12:9 愛には偽りがあってはなりません。悪を憎み、善から離れず、
12:10 兄弟愛をもって互いに愛し、尊敬をもって互いに相手を優れた者と思いなさい。
12:11 怠らず励み、霊に燃えて、主に仕えなさい。
12:12 希望をもって喜び、苦難を耐え忍び、たゆまず祈りなさい。
12:13 聖なる者たちの貧しさを自分のものとして彼らを助け、旅人をもてなすよう努めなさい。
12:14 あなたがたを迫害する者のために祝福を祈りなさい。祝福を祈るのであって、呪ってはなりません。
12:15 喜ぶ人と共に喜び、泣く人と共に泣きなさい。
12:16 互いに思いを一つにし、高ぶらず、身分の低い人々と交わりなさい。自分を賢い者とうぬぼれてはなりません。
12:17 だれに対しても悪に悪を返さず、すべての人の前で善を行うように心がけなさい。
12:18 できれば、せめてあなたがたは、すべての人と平和に暮らしなさい。
12:19 愛する人たち、自分で復讐せず、神の怒りに任せなさい。
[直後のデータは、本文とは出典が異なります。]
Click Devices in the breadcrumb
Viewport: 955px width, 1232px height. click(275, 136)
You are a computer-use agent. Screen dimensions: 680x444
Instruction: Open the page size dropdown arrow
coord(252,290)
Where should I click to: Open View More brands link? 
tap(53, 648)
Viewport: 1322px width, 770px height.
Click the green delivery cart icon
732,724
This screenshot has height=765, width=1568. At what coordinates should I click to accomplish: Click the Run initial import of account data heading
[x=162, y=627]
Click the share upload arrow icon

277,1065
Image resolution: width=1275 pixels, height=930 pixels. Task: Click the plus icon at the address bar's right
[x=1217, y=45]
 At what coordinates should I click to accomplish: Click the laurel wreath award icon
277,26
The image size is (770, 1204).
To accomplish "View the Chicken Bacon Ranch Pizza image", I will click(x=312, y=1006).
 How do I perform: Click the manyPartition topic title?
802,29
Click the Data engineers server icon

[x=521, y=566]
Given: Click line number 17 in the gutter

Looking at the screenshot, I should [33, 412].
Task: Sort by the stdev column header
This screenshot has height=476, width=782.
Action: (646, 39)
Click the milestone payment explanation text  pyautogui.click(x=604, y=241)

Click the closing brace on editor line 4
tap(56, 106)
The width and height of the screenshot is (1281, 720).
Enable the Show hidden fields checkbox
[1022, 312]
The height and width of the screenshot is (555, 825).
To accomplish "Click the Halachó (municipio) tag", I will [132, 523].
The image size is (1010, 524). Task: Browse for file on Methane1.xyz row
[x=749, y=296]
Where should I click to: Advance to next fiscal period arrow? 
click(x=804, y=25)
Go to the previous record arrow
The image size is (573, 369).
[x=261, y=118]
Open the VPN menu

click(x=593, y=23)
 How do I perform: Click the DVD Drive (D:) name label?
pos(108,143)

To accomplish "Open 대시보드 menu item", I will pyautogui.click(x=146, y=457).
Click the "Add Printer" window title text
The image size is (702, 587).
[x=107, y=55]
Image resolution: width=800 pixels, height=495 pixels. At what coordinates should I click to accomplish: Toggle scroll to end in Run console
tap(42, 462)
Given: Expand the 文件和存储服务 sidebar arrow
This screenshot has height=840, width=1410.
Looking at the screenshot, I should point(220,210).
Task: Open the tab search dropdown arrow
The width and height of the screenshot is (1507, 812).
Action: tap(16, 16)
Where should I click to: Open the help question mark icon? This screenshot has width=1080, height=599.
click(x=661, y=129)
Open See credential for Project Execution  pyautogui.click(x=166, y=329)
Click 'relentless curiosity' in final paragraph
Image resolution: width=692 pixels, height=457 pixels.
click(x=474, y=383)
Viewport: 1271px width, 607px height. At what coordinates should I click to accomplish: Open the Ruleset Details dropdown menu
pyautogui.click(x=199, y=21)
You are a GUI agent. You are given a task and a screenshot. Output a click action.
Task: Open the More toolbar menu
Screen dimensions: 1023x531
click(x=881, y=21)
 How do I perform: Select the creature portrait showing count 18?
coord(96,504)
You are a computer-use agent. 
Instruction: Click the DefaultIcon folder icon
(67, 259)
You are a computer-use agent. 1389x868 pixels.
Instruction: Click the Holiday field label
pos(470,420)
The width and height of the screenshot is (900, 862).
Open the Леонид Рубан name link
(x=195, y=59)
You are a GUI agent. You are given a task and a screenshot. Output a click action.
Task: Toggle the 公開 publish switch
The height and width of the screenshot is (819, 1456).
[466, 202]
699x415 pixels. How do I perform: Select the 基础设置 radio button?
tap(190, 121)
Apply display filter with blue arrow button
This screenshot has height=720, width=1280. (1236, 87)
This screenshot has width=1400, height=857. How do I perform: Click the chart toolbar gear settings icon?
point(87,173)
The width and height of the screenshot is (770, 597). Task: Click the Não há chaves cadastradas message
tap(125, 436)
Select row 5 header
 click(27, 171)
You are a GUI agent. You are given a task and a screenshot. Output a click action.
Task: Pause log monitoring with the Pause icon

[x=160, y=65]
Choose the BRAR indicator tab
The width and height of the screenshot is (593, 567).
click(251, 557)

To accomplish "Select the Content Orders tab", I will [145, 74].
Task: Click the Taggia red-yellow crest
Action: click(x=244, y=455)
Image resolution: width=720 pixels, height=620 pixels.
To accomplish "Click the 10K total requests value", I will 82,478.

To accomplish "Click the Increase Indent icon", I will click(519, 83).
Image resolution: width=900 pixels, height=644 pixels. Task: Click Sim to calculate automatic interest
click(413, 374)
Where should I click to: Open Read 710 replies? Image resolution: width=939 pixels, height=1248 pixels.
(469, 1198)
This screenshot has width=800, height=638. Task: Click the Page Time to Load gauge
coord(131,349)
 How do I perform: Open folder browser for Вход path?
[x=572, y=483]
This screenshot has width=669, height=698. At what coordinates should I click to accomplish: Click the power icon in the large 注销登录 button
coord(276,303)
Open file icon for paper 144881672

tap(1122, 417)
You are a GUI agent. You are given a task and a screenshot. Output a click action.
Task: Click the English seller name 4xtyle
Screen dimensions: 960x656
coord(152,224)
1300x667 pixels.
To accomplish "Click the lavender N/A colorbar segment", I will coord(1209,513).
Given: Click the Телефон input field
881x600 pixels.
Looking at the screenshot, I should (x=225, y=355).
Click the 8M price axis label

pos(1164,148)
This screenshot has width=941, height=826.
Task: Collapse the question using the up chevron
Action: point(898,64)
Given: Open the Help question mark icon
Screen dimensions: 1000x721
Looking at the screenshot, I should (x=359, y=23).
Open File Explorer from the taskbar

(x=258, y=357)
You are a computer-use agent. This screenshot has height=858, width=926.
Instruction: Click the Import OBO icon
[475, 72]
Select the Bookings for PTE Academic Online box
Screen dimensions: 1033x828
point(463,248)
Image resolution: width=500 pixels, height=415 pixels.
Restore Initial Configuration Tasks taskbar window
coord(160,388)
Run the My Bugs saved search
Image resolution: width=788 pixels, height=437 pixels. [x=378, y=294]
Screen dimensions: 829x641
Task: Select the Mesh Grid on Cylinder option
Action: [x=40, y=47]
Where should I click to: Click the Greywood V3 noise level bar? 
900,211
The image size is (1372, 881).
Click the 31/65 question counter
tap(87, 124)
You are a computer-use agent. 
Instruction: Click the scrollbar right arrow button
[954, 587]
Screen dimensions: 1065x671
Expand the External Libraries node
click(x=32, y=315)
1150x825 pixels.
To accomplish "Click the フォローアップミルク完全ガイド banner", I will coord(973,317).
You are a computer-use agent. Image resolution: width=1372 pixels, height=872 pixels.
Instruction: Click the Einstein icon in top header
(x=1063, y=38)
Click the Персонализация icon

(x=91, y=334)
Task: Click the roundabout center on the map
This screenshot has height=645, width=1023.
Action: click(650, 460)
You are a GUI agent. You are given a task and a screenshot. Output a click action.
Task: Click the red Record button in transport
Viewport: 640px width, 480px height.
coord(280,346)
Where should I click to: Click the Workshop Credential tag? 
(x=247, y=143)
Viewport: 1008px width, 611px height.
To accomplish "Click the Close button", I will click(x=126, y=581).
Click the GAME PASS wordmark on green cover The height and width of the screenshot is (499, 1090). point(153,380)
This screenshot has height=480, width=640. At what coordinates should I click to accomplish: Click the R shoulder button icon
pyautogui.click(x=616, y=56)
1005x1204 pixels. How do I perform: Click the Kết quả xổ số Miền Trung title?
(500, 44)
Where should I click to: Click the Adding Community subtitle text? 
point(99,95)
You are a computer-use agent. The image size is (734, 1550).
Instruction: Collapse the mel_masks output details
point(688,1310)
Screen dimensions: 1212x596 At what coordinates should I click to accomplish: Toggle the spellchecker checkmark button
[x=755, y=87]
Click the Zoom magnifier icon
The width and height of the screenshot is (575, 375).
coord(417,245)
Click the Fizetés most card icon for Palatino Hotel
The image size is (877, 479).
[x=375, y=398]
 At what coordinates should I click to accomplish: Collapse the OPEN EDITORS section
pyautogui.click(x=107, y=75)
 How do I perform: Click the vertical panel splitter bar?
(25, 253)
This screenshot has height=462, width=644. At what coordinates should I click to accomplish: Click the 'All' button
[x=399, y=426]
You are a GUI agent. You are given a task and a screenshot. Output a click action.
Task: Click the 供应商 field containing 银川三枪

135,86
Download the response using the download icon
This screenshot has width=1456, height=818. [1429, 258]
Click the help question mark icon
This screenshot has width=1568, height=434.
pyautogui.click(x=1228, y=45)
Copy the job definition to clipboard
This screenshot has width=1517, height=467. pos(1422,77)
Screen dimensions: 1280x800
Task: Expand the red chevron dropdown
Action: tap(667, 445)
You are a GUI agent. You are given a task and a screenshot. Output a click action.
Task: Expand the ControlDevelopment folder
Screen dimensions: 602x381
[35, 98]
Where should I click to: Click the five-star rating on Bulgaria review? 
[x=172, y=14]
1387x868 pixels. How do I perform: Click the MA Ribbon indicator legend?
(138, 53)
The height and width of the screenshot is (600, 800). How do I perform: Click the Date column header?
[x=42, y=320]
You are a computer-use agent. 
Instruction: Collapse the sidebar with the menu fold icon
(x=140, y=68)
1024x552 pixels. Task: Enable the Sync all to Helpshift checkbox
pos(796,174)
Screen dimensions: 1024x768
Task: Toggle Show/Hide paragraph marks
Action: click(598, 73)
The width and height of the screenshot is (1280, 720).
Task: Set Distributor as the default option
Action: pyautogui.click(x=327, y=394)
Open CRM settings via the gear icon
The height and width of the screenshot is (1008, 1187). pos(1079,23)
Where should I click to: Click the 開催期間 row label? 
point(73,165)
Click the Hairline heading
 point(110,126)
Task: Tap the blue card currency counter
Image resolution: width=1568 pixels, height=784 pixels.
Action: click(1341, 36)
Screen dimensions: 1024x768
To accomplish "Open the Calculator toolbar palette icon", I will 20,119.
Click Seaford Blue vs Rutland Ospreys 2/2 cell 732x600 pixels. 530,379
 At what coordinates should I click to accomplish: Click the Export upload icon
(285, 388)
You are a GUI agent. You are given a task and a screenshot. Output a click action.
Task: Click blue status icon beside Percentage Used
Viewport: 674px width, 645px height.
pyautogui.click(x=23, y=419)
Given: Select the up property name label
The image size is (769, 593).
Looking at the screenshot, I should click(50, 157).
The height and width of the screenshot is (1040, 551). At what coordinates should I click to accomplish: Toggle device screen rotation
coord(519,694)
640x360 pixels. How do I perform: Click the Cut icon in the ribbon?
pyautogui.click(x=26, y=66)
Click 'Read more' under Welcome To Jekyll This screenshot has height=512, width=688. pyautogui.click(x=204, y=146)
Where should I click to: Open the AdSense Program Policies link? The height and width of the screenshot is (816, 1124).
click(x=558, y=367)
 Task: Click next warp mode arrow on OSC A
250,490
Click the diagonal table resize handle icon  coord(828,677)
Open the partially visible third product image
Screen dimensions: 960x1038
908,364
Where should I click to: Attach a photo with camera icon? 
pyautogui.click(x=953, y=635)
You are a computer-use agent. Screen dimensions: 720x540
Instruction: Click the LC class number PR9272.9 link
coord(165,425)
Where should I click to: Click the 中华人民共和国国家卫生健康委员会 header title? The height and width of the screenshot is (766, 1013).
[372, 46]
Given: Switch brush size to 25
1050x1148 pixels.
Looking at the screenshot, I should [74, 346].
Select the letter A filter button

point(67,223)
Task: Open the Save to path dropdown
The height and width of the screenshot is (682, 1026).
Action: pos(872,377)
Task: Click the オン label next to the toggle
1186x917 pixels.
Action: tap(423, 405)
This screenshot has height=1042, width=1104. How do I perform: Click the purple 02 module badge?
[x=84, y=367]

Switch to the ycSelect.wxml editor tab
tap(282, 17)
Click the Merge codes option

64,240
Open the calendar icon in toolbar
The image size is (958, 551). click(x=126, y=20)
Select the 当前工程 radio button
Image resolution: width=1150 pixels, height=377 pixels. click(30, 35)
「『復讐はわたしのすること、わたしが報復する』と主は言われる」と書いてあります。
12:20 「あなたの敵が飢えていたら食べさせ、渇いていたら飲ませよ。そうすれば、燃える炭火を彼の頭に積むことになる。」
12:21 悪に負けることなく、善をもって悪に勝ちなさい。
ローマ11章までの箇所では、神の福音の言葉を受け入れた異邦人たちが、聖書の御言葉を語り継いできたユダヤ人たちに勝っているかのように思いあがることをいましめるような事が語られていて、それを受けて、12章の箇所では、一人ひとりが思い上がることなく、神から与えられた賜物、務め、責務などに応じて、精一杯、神のために奉仕していくべきことが勧められていると言える。
ここで大切なことは、私たち一人一人、神さまに創られた特別な存在であるから、誰も卑下する必要はないし、誰をも見下してはならないということを覚えることではないだろうか。
他人をうらやましく思ったり、ねたましく思ったりすることもあるかもしれない。
しかし、それは本当に自分にとって幸せなことなのだろうか。
この世にあふれている様々なモノも、果たして、本当に必要なものなのだろうか。
神の国に入るのに、神がお送り下さった御子イエス・キリストを救い主として信じること以外に、何が必要なのだろう。
そのようなことがクリアにされていくとき、私たちの行動も自ずと定まってくるような気がする。
富を奪い取ろうとする者には、奪い取らせてやればいい。それが私たちを救いに導くことはないのだから。
しかし、それで、その人が救われるのなら、喜んで与えよう。
私たちの救い主、イエス様がなさったように。